=== What you are asked to do ===
The copy should hold only the line containing "You are a computer-use" and the lines after it through the end of the material, each exact, with no pictures.

=== Extracted information ===
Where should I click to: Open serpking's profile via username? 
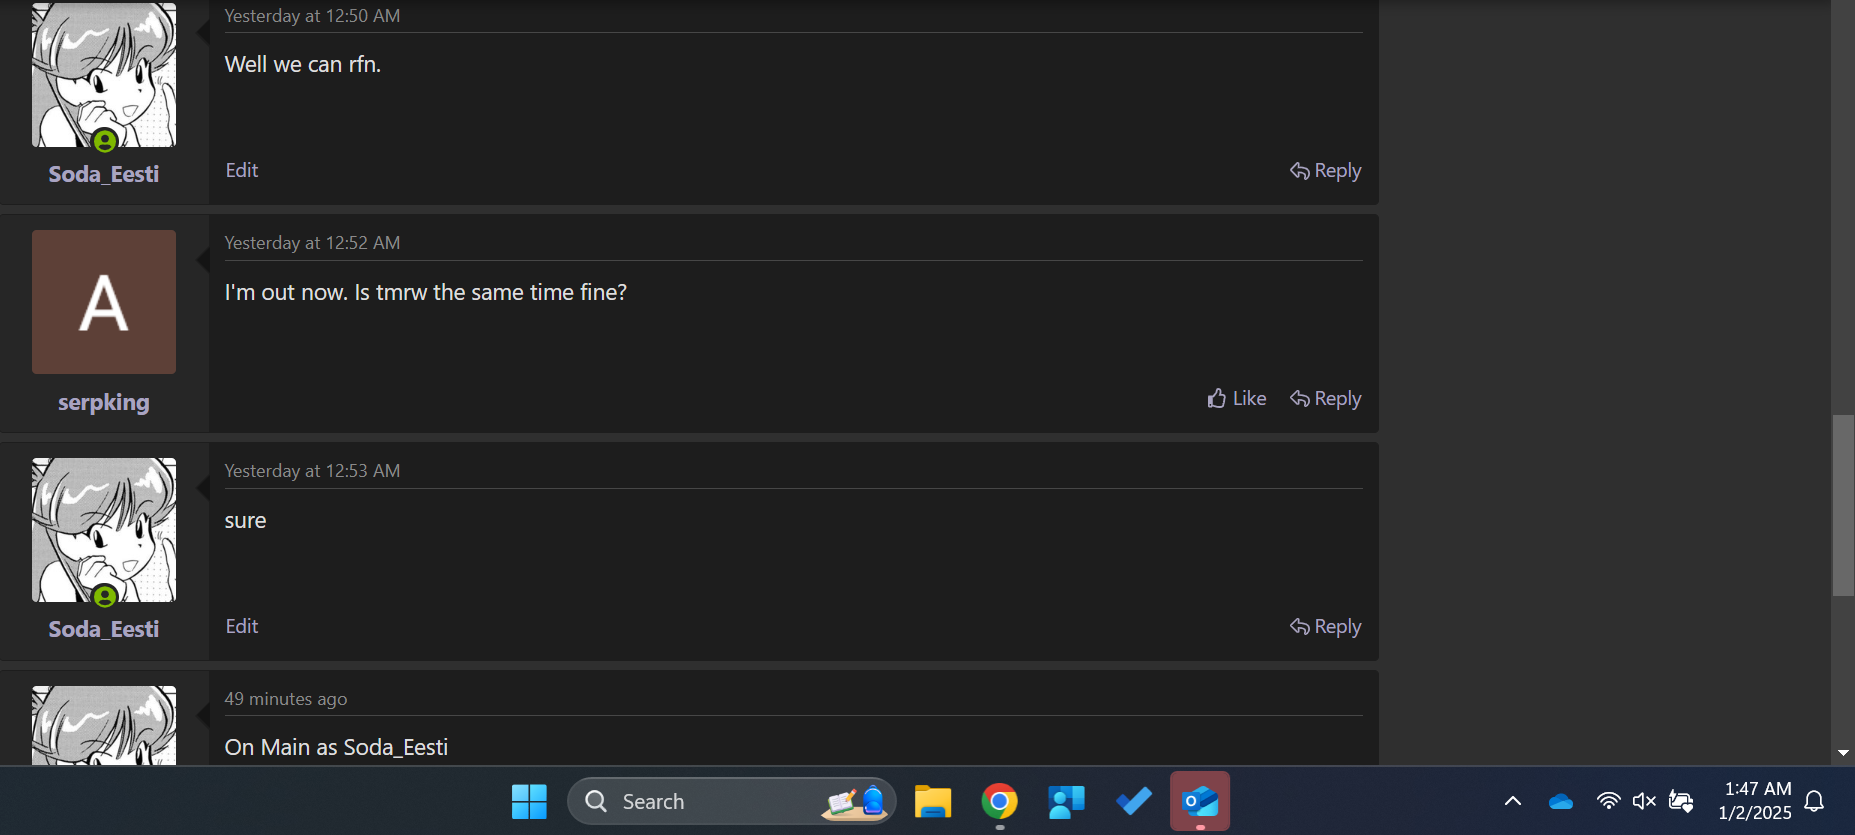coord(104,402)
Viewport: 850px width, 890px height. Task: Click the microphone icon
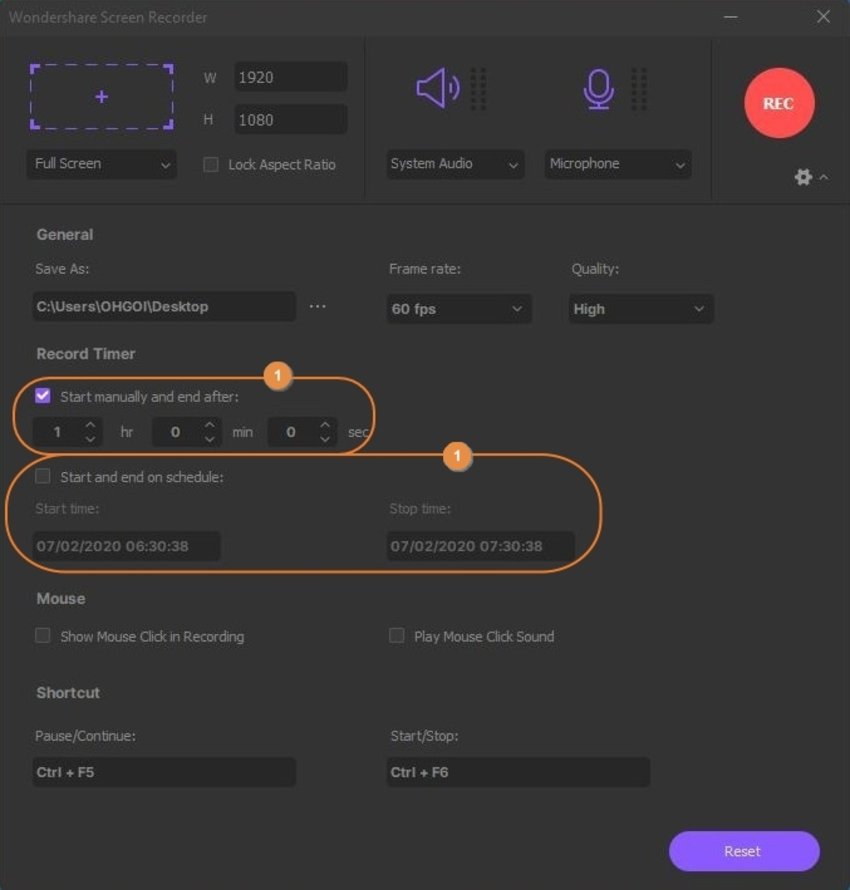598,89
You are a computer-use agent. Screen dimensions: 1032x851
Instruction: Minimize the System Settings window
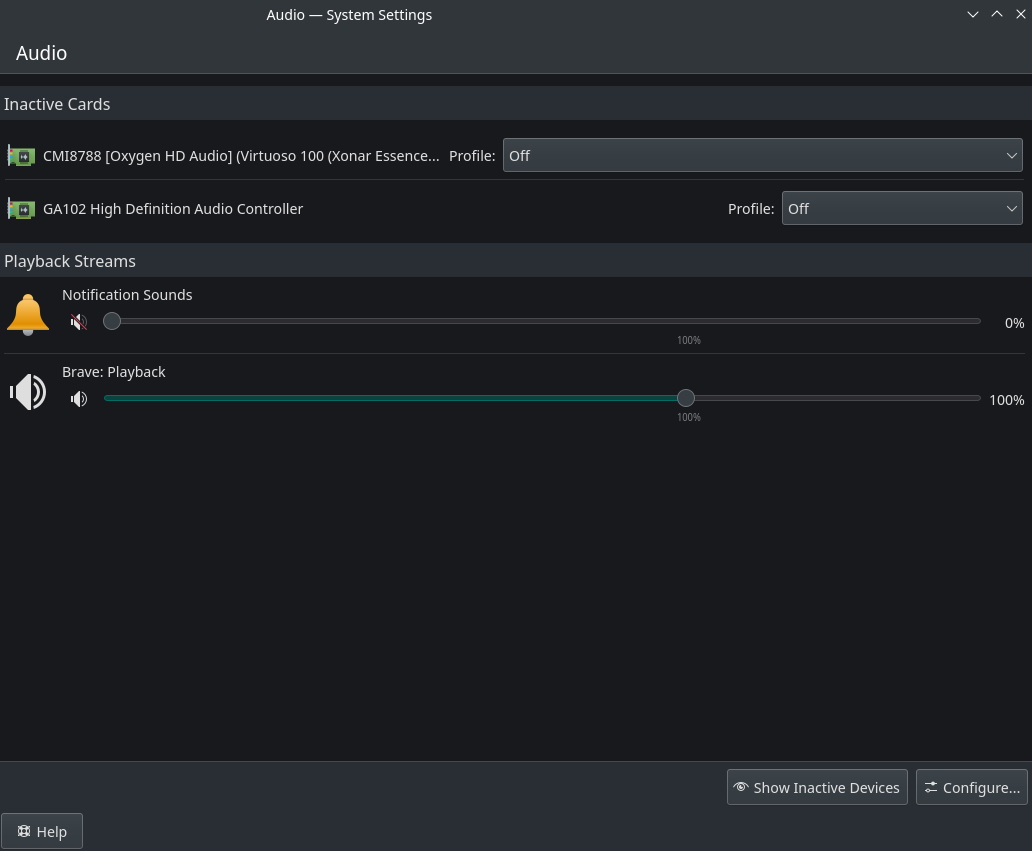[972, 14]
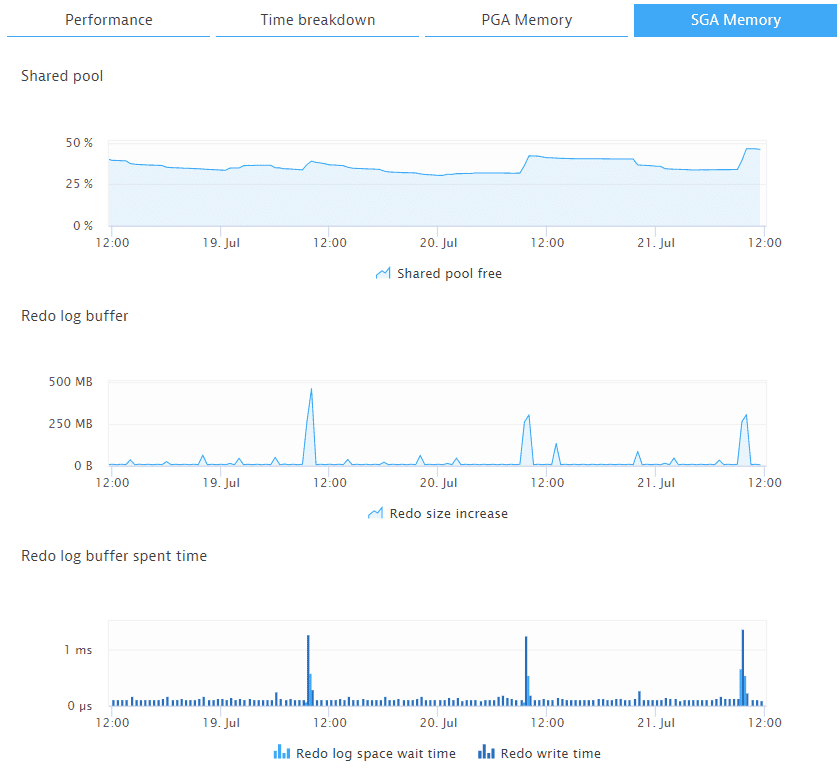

=== Response below ===
You are a computer-use agent. Screen dimensions: 1032x851
Instruction: Minimize the System Settings window
[972, 14]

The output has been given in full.